WHAT THE EXERCISE ASKS. Exact copies of the lines from the one with "Viewport: 1568px width, 657px height." through the last line of the entries, and no pictures, make up the answer.

# # # #

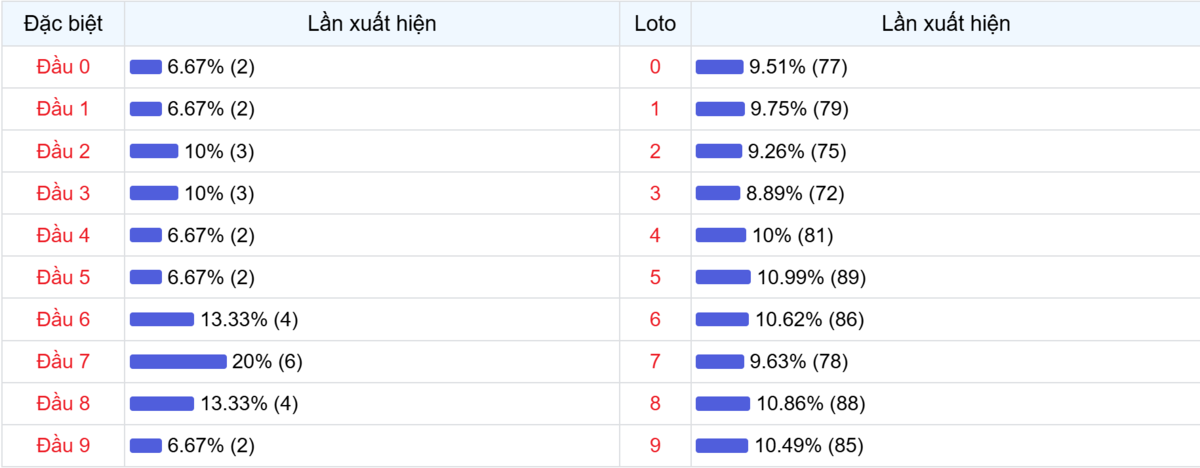Click the Loto column header
1200x468 pixels.
pyautogui.click(x=655, y=24)
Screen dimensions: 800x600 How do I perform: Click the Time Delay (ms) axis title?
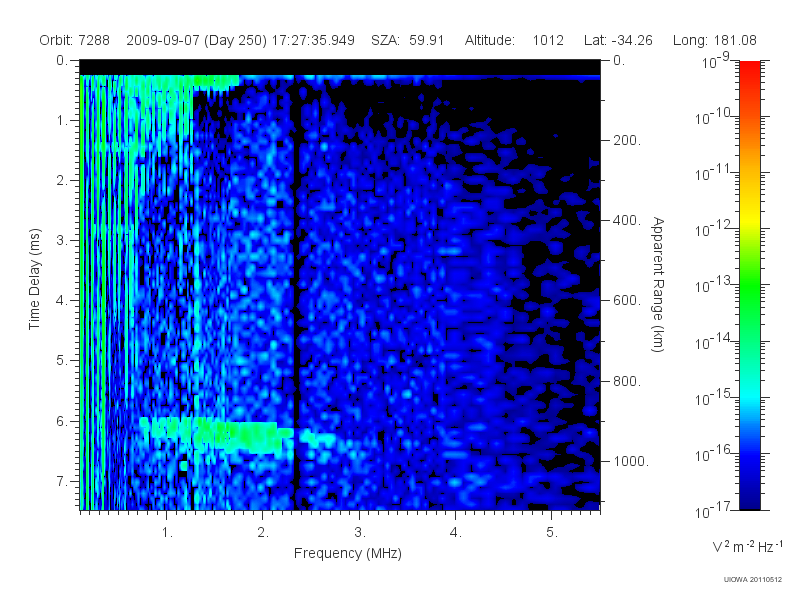[34, 279]
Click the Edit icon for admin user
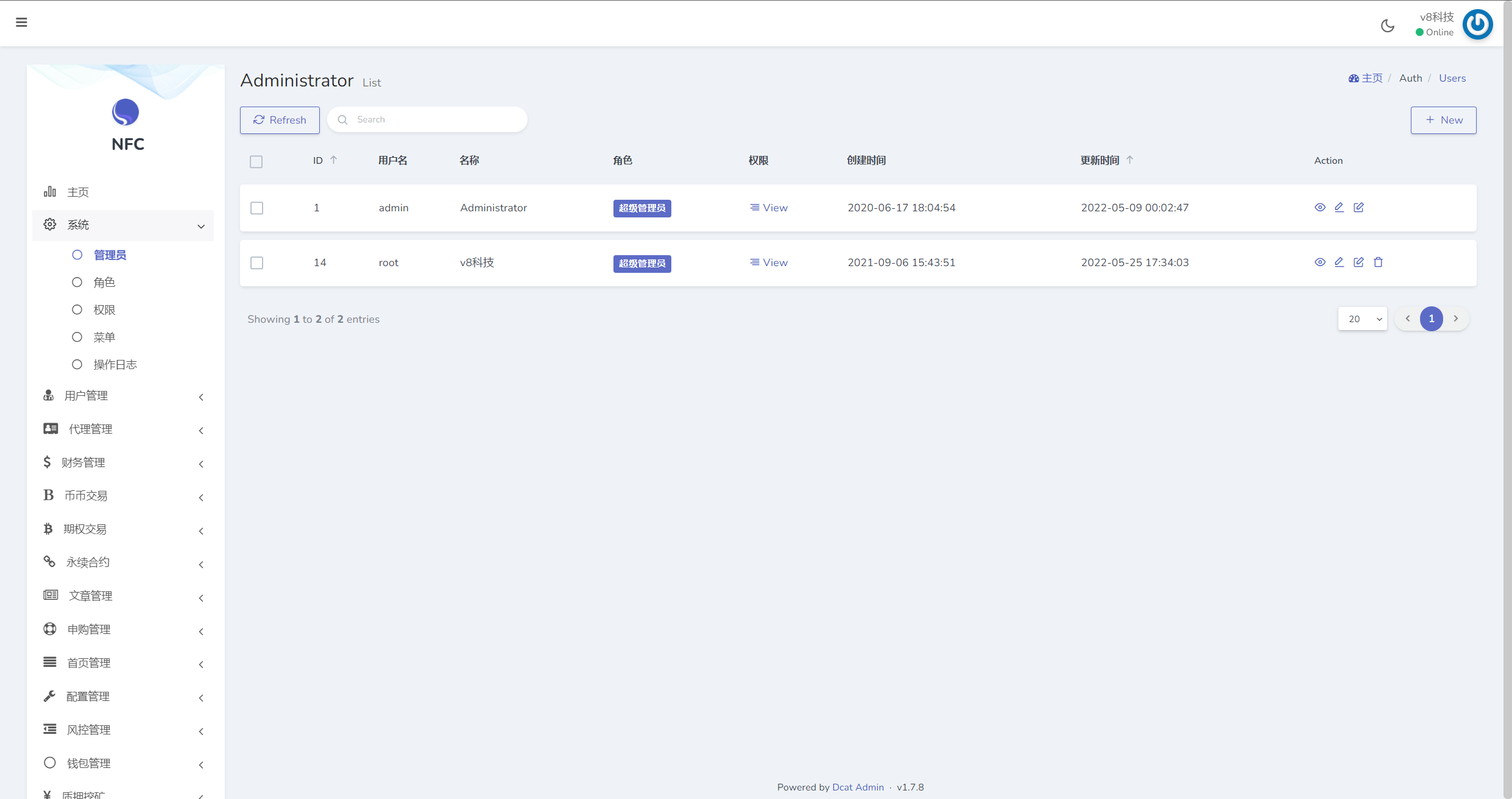 coord(1339,207)
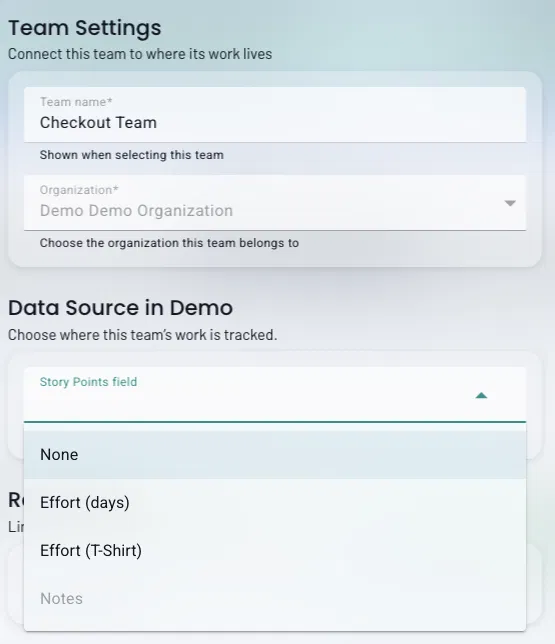Open the Demo Demo Organization dropdown
Image resolution: width=555 pixels, height=644 pixels.
tap(275, 203)
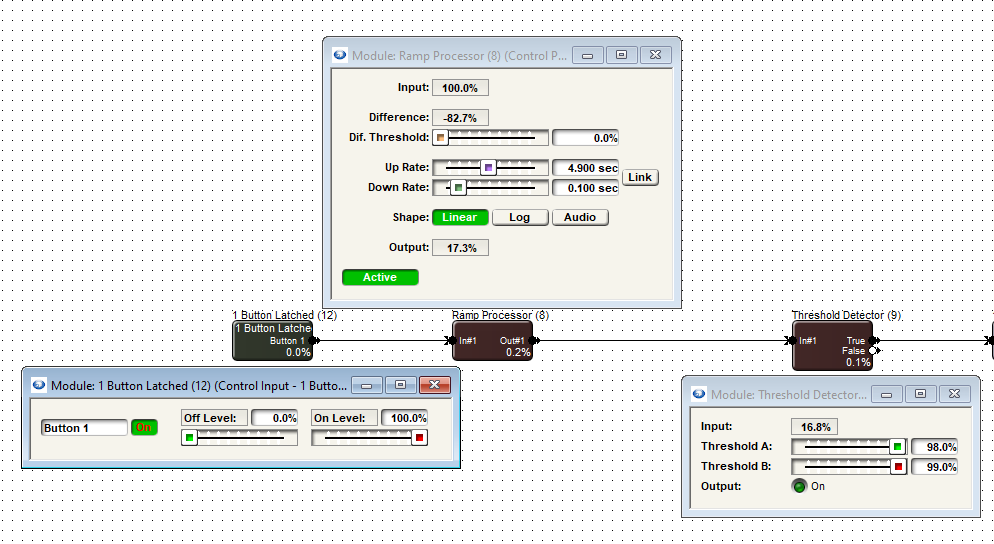Close the 1 Button Latched window
994x544 pixels.
[x=434, y=385]
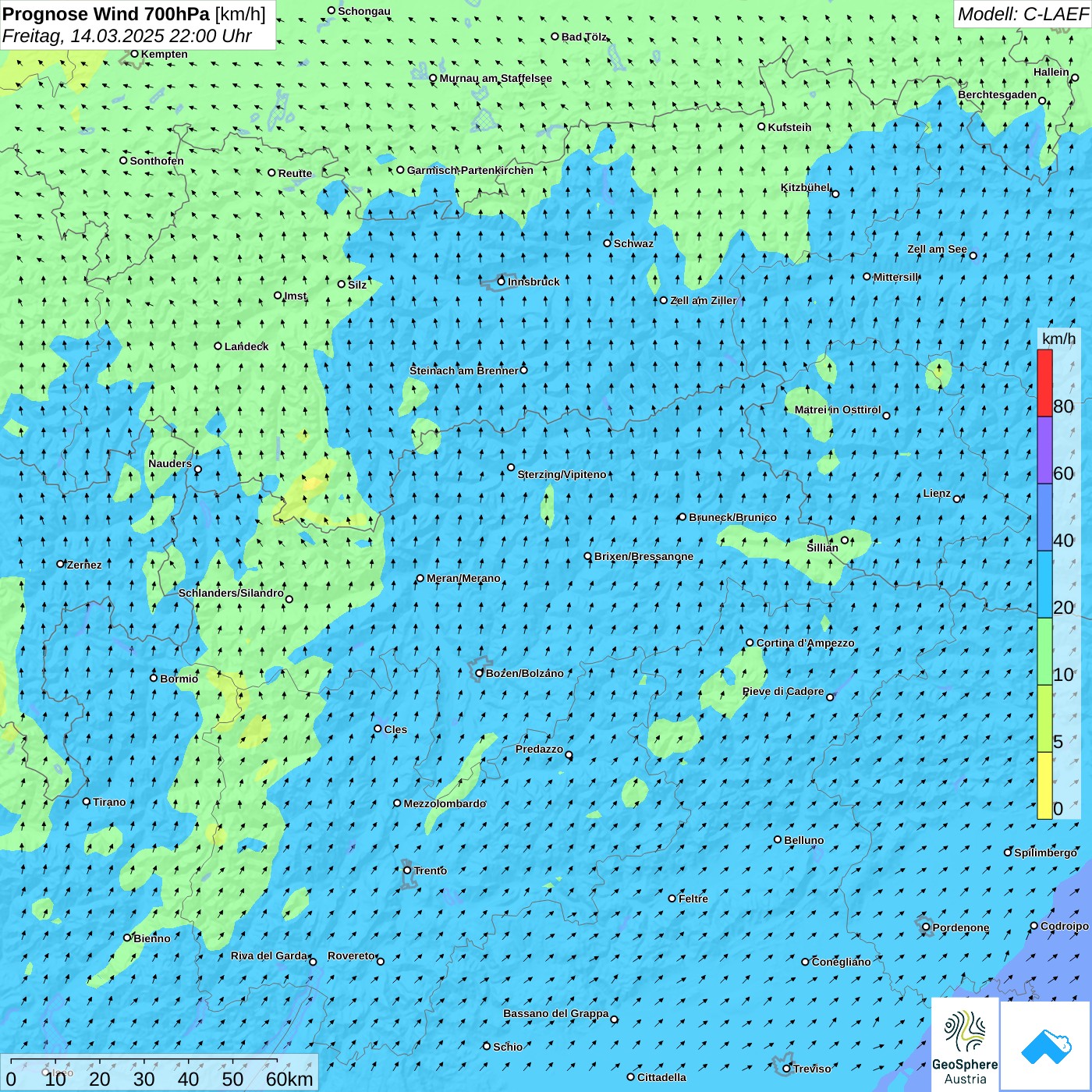This screenshot has width=1092, height=1092.
Task: Click the distance scale bar
Action: point(159,1073)
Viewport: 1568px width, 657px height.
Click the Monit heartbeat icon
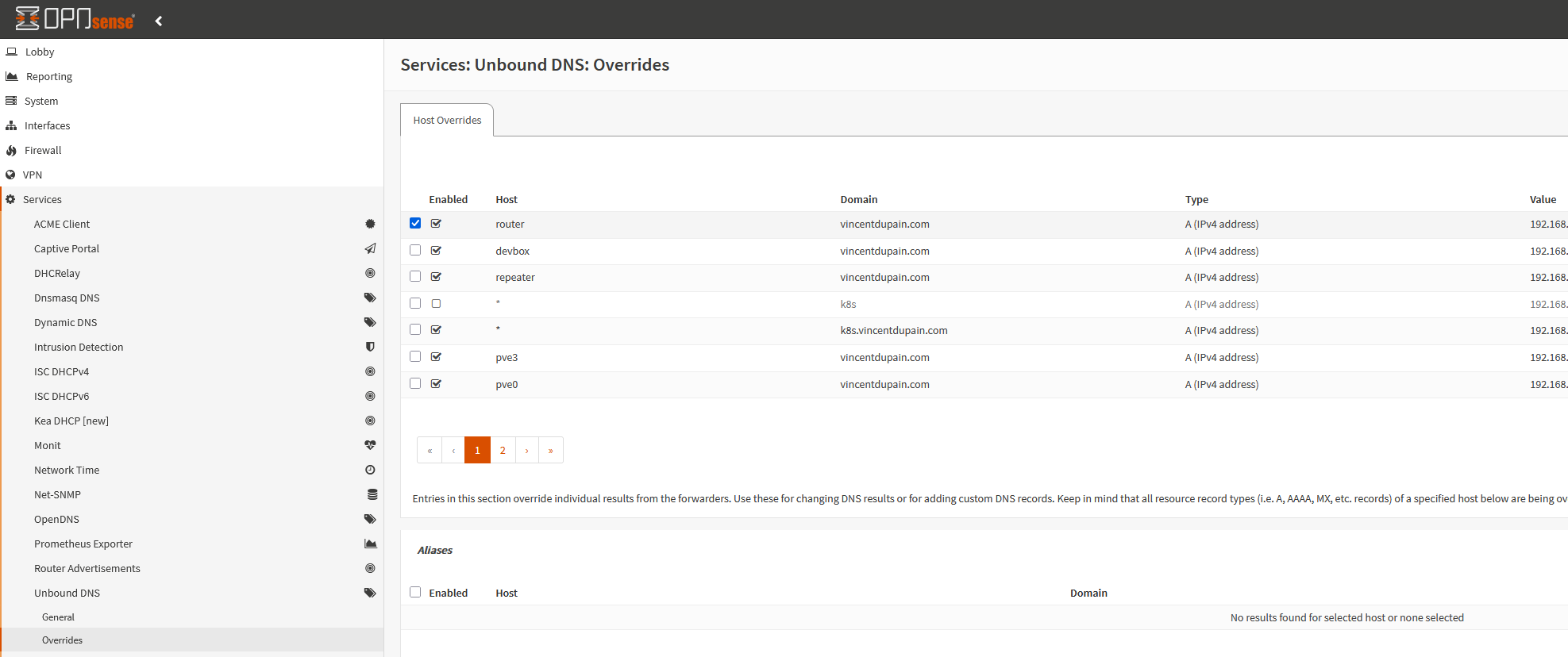click(370, 446)
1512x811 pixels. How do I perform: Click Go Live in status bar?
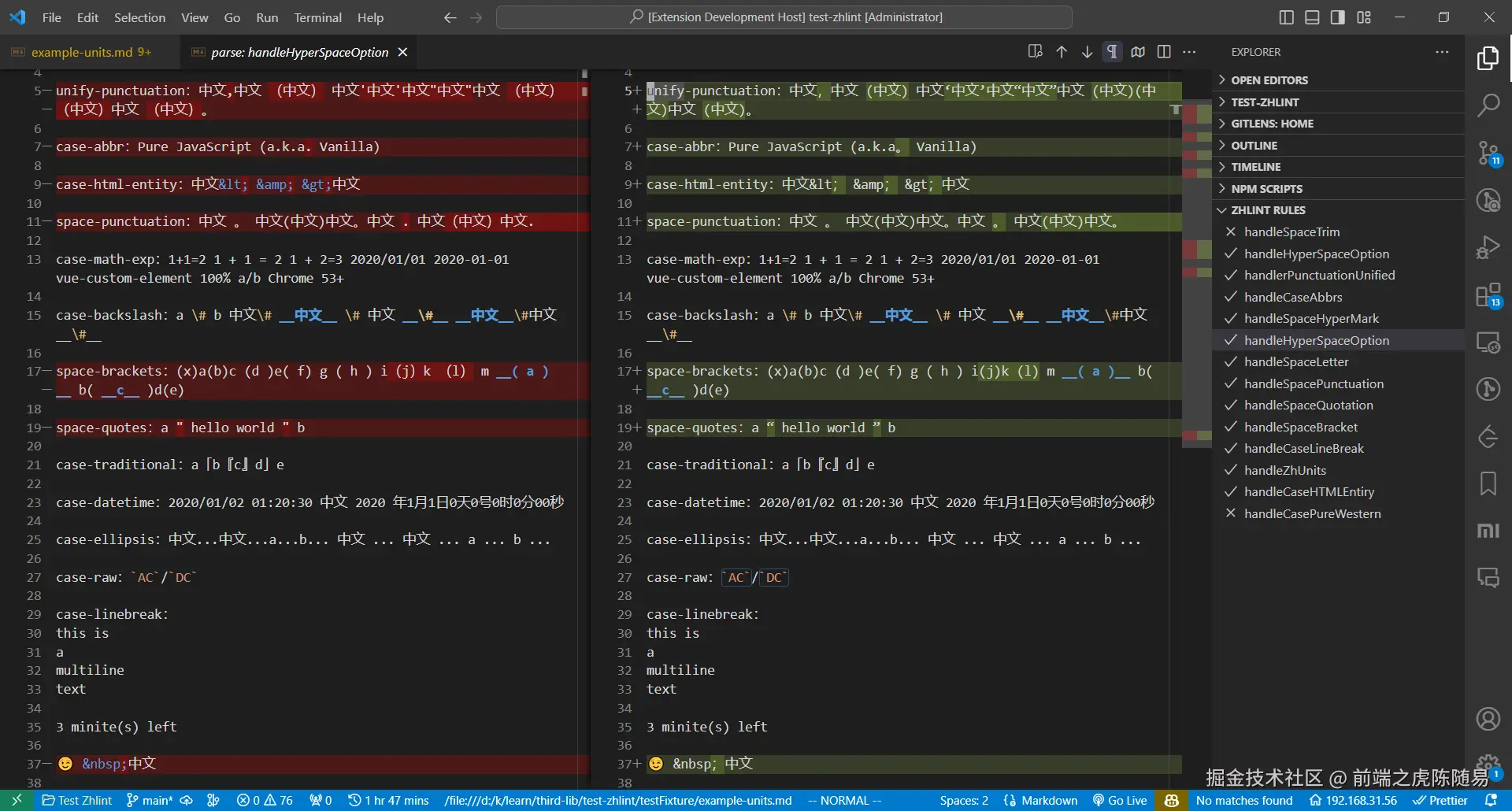1119,801
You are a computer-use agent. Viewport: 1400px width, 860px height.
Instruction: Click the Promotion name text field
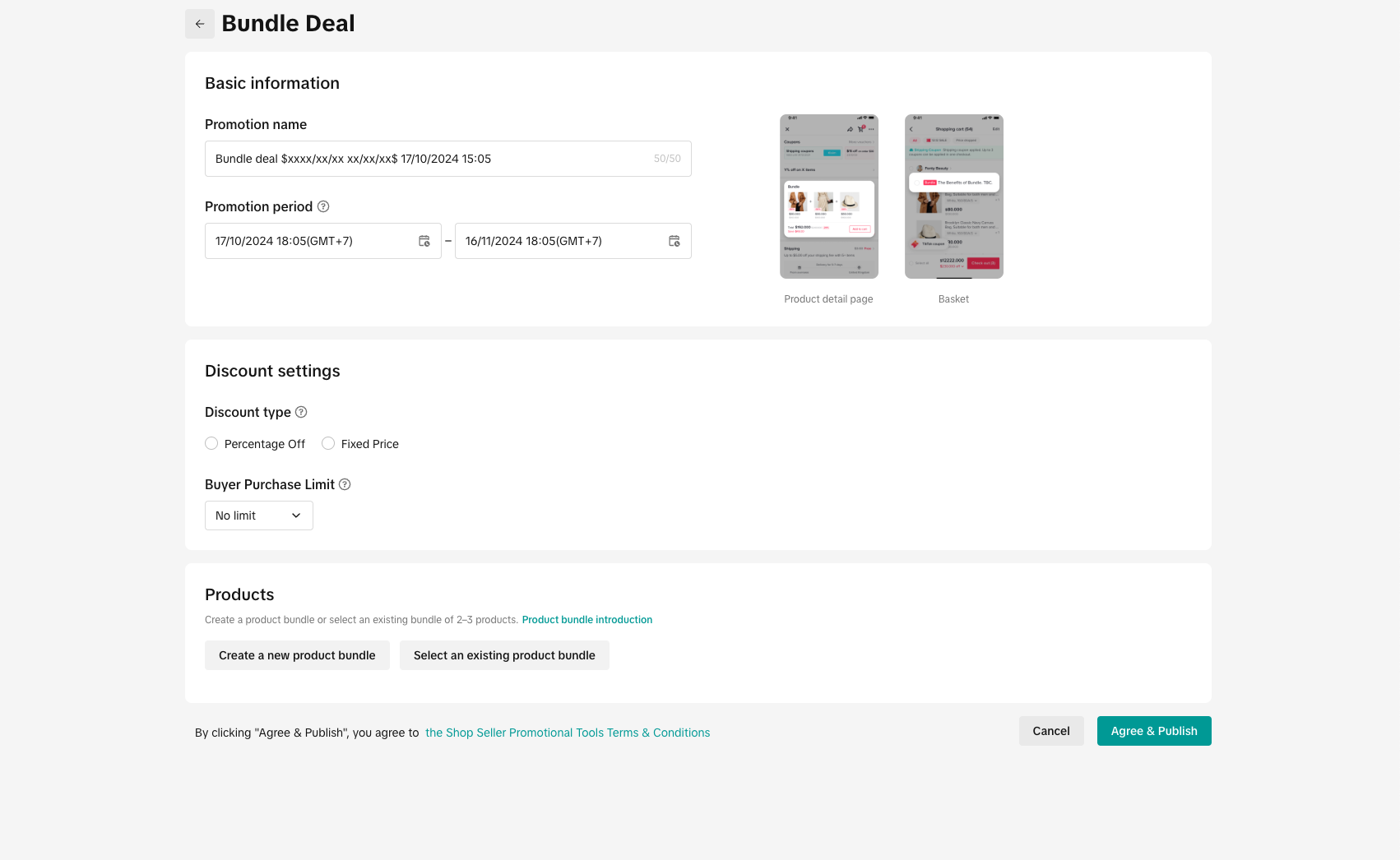[428, 159]
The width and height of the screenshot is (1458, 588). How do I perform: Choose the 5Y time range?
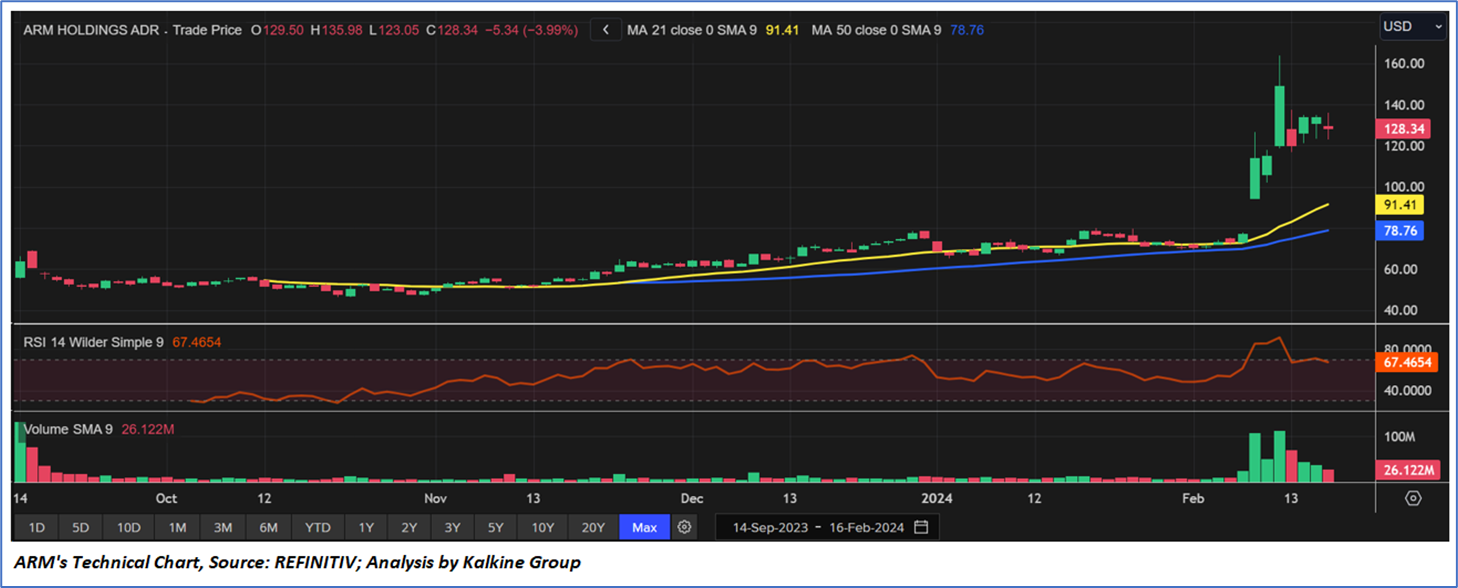tap(495, 527)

# # # #

OUTPUT OF THE EXERCISE.
Viewport: 1568px width, 657px height.
Click the Monit heartbeat icon
click(370, 446)
1512x811 pixels. How do I perform: Click Go Live in status bar?
1119,801
You are a computer-use agent. Viewport: 1400px width, 860px height.
Instruction: Click the Promotion name text field
[428, 159]
The width and height of the screenshot is (1458, 588). How do I perform: Choose the 5Y time range?
tap(495, 527)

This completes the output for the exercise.